:: The data ::
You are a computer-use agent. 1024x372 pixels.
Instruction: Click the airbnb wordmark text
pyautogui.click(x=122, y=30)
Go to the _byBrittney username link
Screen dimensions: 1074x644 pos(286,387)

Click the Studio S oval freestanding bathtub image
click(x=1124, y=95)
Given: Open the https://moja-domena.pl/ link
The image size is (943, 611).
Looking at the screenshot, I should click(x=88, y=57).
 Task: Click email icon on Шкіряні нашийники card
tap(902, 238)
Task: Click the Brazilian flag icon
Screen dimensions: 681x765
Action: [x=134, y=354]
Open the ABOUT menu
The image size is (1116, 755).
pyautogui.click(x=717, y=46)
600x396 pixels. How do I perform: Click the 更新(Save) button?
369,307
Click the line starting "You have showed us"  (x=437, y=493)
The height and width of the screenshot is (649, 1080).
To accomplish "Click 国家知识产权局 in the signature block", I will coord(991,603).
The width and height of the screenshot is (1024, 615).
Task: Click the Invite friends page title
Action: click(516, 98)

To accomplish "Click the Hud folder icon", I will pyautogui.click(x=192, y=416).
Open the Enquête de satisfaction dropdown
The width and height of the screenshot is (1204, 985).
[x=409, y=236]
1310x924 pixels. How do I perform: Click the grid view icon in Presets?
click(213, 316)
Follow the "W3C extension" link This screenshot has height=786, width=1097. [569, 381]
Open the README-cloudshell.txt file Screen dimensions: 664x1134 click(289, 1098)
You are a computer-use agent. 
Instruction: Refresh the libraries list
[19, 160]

:: Your task ::
Copy out, from the listing above, every line that contains the word "computer".

:: Result of this task ::
You are a computer-use agent. 1024x372 pixels.
You are a computer-use agent. 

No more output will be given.